*What you need to do*: Return, word for word, only the lines of the data below that lie between the line with "Screen dimensions: 832x920" and the line with "Given: Tap the dimmed", those two lines included.

*Data to use*:
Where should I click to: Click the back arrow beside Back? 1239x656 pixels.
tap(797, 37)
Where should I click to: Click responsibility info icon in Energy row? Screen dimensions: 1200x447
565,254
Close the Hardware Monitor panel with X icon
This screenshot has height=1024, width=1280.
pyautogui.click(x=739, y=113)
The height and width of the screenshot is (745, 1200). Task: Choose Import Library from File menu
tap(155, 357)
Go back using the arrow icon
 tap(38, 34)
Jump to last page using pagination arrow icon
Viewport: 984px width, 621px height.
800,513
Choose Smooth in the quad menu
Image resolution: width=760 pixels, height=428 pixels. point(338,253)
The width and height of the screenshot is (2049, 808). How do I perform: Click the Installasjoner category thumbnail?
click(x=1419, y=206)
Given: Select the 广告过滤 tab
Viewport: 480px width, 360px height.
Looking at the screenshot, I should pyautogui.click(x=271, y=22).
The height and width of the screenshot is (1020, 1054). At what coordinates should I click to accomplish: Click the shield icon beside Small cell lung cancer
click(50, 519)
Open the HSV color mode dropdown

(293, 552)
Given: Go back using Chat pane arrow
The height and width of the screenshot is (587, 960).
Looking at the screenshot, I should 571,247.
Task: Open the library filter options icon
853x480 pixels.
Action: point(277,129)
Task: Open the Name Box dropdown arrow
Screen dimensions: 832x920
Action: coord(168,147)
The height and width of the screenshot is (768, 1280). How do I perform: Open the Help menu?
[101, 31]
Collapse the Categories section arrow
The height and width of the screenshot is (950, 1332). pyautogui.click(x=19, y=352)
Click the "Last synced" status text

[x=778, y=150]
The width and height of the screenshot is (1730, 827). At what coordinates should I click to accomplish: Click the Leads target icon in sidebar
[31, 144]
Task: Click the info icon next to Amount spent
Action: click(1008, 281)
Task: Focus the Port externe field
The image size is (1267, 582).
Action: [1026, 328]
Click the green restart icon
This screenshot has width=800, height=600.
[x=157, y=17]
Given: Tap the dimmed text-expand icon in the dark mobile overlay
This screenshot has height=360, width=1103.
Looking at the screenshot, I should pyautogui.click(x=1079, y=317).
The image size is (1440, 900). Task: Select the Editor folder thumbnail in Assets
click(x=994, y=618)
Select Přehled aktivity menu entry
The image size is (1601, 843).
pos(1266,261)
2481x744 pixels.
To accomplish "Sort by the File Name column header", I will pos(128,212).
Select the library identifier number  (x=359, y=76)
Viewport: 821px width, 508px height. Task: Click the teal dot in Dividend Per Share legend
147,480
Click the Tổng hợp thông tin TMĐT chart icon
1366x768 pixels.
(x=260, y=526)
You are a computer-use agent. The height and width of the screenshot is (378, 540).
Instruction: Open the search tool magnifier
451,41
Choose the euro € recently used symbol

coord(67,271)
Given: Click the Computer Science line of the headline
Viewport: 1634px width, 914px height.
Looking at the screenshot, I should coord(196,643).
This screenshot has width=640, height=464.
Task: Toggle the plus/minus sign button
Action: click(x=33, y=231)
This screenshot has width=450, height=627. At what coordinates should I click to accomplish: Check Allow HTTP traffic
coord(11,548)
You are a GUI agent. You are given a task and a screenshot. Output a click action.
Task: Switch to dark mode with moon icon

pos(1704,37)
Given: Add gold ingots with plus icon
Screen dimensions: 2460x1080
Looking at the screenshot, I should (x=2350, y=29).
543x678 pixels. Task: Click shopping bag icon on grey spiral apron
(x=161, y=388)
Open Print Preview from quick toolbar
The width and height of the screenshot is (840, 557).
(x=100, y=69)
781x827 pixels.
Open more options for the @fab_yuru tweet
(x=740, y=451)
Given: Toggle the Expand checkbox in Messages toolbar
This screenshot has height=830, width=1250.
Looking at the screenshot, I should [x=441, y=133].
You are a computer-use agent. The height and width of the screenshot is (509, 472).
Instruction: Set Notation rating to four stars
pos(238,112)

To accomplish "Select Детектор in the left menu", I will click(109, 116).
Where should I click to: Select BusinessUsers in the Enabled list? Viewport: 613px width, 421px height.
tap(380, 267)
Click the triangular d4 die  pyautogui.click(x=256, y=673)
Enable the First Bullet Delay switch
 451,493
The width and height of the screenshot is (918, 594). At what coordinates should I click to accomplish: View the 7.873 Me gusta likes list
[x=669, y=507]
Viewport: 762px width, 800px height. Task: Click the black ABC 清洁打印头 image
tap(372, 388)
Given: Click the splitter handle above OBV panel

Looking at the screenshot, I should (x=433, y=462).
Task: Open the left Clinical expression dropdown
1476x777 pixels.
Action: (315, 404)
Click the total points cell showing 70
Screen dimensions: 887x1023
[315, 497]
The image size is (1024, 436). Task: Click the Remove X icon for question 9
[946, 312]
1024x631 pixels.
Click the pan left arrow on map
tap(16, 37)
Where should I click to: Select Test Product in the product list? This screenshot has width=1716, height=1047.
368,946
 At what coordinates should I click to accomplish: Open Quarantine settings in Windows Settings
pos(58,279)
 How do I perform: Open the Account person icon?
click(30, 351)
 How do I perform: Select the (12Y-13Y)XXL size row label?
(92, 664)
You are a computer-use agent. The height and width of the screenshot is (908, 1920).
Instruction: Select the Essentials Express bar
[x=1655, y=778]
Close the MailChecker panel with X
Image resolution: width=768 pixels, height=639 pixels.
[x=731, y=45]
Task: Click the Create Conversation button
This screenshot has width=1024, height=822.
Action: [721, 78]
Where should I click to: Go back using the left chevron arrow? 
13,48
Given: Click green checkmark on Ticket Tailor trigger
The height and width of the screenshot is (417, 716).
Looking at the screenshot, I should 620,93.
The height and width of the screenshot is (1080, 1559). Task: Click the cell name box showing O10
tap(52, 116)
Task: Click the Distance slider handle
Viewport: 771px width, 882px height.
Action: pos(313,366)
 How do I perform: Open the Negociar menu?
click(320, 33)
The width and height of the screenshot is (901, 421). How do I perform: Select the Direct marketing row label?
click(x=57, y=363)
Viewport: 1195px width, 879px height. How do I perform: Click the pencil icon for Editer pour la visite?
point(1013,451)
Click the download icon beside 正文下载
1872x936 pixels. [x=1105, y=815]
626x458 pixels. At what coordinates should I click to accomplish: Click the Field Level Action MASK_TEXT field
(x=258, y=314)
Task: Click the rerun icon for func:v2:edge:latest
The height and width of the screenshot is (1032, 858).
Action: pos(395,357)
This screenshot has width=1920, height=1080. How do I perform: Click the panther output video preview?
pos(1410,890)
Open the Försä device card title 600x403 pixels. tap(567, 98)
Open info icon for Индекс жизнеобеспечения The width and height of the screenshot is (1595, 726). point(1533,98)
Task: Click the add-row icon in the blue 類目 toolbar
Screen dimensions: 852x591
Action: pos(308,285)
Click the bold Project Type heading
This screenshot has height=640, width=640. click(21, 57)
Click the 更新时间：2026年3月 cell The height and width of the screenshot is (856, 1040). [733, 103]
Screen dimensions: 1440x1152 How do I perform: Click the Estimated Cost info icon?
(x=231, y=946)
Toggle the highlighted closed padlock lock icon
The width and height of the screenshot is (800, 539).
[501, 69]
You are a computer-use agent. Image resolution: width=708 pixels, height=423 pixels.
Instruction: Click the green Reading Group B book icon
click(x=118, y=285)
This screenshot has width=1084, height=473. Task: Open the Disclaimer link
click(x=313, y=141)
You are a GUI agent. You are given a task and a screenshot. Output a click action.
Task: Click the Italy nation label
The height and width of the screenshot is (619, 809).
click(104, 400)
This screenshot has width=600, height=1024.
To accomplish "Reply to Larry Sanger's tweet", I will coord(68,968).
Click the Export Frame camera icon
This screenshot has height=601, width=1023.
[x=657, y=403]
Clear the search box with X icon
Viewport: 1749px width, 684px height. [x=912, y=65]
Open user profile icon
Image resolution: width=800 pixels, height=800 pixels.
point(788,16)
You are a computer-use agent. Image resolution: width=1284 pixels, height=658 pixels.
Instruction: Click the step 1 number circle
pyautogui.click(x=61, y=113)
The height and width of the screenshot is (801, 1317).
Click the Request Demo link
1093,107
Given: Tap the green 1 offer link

*Response area*:
Screen dimensions: 832x920
Action: coord(168,147)
The height and width of the screenshot is (768, 1280). How do I perform: Open the Help menu?
[101, 31]
Collapse the Categories section arrow
The height and width of the screenshot is (950, 1332). pyautogui.click(x=19, y=352)
Click the "Last synced" status text

[x=778, y=150]
The width and height of the screenshot is (1730, 827). At what coordinates should I click to accomplish: Click the Leads target icon in sidebar
[31, 144]
Task: Click the info icon next to Amount spent
Action: click(1008, 281)
Task: Focus the Port externe field
The image size is (1267, 582).
Action: [1026, 328]
Click the green restart icon
This screenshot has width=800, height=600.
[x=157, y=17]
Given: Tap the dimmed text-expand icon in the dark mobile overlay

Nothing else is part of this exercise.